--- START ---

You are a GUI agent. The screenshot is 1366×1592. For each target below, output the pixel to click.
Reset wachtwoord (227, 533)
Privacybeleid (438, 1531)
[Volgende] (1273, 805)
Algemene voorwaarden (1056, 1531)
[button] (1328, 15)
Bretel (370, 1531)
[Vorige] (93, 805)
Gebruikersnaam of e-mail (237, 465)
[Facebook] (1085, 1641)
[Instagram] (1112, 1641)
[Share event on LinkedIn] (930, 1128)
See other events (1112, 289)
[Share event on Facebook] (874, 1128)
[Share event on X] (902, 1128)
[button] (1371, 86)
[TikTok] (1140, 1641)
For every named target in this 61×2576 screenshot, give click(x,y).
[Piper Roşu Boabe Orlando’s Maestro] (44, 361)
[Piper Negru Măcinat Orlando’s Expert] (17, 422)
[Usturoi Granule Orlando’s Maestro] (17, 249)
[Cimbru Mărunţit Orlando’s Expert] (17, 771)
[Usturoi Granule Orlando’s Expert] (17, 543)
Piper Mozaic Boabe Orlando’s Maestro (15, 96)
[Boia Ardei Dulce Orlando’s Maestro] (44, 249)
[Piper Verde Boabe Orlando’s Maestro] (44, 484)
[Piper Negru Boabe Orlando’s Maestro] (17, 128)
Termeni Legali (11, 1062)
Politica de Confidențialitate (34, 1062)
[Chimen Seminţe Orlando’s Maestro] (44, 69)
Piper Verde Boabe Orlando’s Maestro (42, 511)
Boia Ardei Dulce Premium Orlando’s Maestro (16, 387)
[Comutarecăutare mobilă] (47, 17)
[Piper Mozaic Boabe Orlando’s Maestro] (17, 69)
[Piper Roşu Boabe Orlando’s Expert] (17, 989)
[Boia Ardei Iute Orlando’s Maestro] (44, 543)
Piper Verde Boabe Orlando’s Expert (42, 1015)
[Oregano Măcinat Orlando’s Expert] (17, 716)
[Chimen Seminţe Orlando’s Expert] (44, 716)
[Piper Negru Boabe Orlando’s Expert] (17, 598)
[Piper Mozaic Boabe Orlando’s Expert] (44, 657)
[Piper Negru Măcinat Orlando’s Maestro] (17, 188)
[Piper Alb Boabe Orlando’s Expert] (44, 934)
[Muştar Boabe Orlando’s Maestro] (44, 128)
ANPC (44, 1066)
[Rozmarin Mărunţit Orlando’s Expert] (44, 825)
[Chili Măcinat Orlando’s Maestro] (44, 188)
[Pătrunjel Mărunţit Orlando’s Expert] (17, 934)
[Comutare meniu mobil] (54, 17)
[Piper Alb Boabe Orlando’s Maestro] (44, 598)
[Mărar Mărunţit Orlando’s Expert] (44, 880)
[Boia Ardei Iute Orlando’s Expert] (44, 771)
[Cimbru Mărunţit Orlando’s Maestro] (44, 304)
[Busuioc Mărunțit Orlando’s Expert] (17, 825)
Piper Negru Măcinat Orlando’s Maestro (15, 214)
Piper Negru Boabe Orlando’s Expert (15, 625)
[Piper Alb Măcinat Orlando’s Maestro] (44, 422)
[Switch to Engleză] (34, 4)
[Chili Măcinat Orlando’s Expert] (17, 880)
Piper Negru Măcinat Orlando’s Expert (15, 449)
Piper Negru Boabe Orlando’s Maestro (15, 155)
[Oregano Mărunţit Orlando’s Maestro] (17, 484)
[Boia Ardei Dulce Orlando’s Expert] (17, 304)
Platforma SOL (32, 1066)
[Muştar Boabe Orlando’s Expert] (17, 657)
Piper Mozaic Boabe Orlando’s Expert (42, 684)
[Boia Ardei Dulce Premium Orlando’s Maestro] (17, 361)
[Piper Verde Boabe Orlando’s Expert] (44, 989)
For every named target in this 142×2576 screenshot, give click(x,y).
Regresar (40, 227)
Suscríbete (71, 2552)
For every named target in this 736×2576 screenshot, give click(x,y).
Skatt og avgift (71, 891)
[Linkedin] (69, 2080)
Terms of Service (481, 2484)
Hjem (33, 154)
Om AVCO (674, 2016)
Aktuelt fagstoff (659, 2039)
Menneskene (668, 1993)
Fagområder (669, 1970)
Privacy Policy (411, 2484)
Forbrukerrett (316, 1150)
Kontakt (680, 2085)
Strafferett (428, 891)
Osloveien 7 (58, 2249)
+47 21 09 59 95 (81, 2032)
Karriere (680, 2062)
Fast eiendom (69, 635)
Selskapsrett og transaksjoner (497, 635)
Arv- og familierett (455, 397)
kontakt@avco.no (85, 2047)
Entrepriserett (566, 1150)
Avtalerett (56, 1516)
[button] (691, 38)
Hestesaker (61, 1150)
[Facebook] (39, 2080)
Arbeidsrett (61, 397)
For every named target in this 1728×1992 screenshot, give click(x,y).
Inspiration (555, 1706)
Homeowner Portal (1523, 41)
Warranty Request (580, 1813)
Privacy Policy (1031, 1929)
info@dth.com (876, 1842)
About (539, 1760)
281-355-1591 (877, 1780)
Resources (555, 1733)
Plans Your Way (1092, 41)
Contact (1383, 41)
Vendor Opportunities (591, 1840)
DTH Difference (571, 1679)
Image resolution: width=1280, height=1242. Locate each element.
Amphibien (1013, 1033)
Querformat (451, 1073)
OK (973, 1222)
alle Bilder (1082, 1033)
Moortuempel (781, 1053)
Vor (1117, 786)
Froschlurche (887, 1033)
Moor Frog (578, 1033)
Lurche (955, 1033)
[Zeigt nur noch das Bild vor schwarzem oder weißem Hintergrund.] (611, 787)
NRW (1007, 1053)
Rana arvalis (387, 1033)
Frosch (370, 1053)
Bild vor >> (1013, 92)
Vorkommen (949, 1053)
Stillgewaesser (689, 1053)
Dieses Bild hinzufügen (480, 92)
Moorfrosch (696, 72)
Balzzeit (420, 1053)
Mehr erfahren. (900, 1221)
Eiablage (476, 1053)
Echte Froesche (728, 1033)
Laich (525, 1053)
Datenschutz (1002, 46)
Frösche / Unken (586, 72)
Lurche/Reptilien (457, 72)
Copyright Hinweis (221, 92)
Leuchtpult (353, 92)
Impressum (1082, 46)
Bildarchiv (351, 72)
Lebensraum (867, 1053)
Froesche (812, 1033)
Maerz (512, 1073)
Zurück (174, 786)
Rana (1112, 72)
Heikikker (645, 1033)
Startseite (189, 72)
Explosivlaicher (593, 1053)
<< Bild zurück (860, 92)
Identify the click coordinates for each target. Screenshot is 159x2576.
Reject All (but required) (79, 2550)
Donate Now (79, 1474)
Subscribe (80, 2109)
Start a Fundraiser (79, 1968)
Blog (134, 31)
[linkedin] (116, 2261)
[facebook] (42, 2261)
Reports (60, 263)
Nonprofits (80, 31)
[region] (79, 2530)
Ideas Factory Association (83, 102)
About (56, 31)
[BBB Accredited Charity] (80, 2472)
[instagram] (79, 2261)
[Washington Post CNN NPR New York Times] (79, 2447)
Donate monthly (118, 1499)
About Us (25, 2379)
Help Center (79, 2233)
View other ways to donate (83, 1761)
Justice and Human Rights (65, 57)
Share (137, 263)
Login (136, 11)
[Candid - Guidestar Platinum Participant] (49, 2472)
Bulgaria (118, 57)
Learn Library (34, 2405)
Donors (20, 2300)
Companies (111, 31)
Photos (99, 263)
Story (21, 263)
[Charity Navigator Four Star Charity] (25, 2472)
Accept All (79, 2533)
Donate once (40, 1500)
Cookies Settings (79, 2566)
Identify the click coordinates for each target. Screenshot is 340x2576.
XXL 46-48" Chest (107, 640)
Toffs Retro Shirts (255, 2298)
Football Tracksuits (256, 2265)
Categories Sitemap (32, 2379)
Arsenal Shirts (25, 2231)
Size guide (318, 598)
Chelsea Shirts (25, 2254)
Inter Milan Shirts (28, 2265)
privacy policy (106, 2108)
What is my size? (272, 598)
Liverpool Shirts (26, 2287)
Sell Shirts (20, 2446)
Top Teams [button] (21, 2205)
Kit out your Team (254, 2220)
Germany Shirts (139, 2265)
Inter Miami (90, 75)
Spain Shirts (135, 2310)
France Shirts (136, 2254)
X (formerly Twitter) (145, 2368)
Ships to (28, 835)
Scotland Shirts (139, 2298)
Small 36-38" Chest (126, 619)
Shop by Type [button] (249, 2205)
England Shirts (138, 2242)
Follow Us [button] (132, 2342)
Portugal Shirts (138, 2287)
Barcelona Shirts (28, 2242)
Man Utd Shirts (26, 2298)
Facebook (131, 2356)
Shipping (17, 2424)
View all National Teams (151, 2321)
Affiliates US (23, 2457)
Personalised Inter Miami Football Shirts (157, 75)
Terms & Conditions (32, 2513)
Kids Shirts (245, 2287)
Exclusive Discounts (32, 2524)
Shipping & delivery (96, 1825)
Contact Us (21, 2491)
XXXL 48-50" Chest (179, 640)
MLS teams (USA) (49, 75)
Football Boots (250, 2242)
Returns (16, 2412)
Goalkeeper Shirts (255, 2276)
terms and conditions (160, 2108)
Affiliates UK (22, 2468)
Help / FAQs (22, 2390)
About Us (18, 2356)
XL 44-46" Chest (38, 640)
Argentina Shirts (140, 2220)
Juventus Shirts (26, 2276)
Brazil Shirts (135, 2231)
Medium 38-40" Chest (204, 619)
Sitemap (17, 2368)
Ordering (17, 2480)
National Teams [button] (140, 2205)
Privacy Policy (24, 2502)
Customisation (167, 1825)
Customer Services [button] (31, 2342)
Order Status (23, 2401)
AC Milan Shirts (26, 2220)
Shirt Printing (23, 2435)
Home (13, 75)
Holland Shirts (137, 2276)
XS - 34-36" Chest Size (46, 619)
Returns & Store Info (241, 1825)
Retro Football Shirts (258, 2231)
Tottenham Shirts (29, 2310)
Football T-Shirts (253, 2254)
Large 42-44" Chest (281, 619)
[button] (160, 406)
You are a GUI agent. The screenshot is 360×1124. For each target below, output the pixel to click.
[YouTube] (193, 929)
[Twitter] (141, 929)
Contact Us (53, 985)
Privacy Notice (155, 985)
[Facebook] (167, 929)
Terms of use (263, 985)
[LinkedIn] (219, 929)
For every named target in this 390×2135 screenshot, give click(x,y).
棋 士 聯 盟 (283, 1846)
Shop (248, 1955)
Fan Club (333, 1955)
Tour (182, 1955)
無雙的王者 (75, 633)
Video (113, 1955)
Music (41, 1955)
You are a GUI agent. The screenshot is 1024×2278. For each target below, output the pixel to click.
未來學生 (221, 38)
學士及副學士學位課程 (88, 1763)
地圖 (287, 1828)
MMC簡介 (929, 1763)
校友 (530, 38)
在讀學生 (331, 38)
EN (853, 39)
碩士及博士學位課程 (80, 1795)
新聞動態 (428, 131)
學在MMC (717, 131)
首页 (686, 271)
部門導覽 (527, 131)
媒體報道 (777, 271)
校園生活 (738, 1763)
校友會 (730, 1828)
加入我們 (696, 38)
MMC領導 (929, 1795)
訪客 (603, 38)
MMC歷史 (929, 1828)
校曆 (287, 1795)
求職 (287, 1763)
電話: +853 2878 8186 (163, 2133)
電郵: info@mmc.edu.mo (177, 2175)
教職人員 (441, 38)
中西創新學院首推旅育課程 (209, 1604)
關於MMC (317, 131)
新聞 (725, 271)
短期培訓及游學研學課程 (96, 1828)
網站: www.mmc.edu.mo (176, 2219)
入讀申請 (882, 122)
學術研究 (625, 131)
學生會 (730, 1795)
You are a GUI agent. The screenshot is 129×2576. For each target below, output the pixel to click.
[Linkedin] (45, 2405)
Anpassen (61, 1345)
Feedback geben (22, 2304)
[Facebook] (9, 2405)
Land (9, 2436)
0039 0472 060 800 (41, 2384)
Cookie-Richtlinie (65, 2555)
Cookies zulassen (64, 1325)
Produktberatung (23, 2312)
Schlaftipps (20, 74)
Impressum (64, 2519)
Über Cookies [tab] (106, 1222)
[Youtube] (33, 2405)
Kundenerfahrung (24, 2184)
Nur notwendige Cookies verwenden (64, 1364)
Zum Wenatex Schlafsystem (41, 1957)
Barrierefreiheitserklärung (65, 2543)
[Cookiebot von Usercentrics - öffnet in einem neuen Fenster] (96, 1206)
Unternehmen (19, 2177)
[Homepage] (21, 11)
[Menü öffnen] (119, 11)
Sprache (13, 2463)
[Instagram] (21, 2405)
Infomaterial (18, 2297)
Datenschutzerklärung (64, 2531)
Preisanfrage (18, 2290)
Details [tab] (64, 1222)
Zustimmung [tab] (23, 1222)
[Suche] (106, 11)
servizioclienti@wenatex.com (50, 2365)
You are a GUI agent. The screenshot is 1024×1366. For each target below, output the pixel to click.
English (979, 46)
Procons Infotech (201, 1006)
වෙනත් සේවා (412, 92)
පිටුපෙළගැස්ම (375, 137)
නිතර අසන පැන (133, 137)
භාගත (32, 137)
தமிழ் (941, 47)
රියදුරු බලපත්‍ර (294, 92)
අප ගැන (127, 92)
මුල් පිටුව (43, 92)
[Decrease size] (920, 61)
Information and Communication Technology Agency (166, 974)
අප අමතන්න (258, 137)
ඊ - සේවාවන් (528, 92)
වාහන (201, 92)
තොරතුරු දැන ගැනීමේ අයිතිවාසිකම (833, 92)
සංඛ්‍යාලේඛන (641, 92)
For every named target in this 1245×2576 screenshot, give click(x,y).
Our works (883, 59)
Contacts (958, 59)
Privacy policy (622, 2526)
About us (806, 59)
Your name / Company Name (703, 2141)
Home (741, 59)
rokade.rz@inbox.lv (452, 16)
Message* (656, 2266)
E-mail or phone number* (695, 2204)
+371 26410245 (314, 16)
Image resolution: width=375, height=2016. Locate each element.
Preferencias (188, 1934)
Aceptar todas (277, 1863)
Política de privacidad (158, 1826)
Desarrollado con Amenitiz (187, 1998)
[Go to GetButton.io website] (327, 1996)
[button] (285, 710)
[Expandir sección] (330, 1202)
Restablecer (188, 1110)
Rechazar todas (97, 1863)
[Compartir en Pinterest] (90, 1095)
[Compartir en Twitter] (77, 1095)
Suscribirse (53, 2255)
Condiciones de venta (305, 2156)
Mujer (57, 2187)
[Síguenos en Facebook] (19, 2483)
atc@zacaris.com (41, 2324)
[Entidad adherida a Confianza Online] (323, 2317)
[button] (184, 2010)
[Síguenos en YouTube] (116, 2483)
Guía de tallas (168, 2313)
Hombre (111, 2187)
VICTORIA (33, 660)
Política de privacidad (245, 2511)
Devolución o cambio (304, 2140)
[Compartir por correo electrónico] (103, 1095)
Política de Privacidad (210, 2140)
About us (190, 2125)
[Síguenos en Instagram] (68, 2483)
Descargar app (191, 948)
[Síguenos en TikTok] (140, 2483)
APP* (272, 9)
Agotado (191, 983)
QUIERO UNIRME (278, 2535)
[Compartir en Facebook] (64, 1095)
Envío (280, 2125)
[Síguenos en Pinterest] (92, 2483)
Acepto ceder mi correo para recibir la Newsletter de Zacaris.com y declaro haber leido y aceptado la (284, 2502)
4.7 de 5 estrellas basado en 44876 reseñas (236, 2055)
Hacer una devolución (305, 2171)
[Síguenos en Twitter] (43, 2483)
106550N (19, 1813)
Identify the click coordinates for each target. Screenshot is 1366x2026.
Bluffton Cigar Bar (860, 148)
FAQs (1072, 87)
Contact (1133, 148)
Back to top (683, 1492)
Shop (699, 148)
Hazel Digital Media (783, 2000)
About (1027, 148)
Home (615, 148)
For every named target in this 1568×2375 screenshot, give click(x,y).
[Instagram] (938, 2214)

--- END ---

→ **Brief**:
Take the lines from the top of the data through the one that contains "[Share event on LinkedIn] (930, 1128)" and copy them exactly, leaving out every line after it.

→ **Exercise answer**:
You are a GUI agent. The screenshot is 1366×1592. For each target below, output the pixel to click.
Reset wachtwoord (227, 533)
Privacybeleid (438, 1531)
[Volgende] (1273, 805)
Algemene voorwaarden (1056, 1531)
[button] (1328, 15)
Bretel (370, 1531)
[Vorige] (93, 805)
Gebruikersnaam of e-mail (237, 465)
[Facebook] (1085, 1641)
[Instagram] (1112, 1641)
[Share event on LinkedIn] (930, 1128)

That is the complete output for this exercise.